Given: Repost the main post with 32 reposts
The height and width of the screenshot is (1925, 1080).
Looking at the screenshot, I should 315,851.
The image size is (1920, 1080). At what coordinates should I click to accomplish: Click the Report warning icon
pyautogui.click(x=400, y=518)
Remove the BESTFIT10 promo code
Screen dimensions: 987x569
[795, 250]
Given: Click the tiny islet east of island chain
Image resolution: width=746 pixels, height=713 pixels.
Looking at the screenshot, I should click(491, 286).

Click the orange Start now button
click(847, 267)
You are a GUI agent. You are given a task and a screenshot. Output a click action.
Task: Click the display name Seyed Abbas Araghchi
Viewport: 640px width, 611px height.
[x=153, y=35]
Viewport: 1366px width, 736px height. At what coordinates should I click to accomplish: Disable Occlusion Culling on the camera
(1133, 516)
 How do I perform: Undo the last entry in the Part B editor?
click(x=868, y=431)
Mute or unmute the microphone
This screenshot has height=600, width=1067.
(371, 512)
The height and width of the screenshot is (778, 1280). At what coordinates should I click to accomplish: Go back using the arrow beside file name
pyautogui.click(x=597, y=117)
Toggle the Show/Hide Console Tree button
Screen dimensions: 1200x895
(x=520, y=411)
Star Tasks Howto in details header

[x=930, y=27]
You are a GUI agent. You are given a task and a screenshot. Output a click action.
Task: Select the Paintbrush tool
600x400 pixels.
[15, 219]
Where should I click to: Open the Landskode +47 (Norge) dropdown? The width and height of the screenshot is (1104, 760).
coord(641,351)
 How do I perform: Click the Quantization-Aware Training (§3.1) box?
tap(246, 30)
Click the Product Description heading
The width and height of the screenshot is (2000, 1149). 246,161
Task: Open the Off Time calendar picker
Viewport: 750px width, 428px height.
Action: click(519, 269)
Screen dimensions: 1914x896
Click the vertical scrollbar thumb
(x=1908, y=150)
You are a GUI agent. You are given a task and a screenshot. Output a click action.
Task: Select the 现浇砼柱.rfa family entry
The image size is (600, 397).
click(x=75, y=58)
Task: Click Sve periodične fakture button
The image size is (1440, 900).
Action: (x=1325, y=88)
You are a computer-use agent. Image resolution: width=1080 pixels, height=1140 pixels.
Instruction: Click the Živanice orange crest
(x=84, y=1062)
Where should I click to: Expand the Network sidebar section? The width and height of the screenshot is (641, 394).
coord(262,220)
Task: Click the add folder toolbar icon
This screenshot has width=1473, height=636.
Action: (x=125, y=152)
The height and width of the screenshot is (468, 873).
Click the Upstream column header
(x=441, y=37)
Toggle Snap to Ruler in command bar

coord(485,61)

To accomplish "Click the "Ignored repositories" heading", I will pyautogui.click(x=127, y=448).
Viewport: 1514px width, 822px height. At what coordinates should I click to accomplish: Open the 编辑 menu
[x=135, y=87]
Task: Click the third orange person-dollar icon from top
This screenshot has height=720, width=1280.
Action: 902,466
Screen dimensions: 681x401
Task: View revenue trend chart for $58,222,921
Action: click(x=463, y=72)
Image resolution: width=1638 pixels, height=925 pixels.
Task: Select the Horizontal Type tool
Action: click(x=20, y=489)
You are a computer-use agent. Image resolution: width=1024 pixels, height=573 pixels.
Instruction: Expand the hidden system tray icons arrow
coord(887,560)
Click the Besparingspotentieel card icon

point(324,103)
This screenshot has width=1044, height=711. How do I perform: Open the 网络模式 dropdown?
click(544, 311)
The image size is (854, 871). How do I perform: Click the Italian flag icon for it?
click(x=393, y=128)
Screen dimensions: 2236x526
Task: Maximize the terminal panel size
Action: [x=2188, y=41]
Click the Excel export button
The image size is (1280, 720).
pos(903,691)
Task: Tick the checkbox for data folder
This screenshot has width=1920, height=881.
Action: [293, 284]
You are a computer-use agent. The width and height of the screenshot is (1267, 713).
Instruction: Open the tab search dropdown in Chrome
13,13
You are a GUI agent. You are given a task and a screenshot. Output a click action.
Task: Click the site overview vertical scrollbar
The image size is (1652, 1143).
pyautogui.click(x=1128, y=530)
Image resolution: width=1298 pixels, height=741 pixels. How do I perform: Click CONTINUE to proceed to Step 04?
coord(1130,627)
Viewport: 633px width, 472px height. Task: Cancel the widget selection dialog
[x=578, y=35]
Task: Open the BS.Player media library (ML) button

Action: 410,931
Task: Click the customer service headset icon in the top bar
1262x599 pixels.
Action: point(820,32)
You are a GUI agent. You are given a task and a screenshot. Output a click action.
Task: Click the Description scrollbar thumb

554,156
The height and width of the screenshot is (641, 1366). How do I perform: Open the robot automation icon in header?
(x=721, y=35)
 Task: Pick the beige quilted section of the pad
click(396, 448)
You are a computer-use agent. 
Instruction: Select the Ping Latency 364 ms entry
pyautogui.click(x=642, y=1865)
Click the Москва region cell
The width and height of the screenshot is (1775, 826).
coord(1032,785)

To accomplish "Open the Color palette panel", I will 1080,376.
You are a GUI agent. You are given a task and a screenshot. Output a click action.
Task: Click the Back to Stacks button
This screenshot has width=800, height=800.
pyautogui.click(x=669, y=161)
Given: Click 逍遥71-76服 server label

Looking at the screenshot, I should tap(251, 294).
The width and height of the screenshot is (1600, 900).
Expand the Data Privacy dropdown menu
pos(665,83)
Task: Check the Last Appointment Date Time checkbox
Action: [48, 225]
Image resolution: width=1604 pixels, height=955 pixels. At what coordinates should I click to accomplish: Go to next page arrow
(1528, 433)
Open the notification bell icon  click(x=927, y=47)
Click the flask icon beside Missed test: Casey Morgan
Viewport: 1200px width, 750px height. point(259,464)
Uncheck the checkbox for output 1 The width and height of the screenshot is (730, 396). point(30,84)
§ §
▶ What needs to be done:
Please copy, without any change, the lines of the material from the first through the one containing "Given: Click the". Write nothing else.

▶ Output of the exercise:
Given: Repost the main post with 32 reposts
The height and width of the screenshot is (1925, 1080).
Looking at the screenshot, I should 315,851.
The image size is (1920, 1080). At what coordinates should I click to accomplish: Click the Report warning icon
pyautogui.click(x=400, y=518)
Remove the BESTFIT10 promo code
Screen dimensions: 987x569
[795, 250]
Given: Click the tiny islet east of island chain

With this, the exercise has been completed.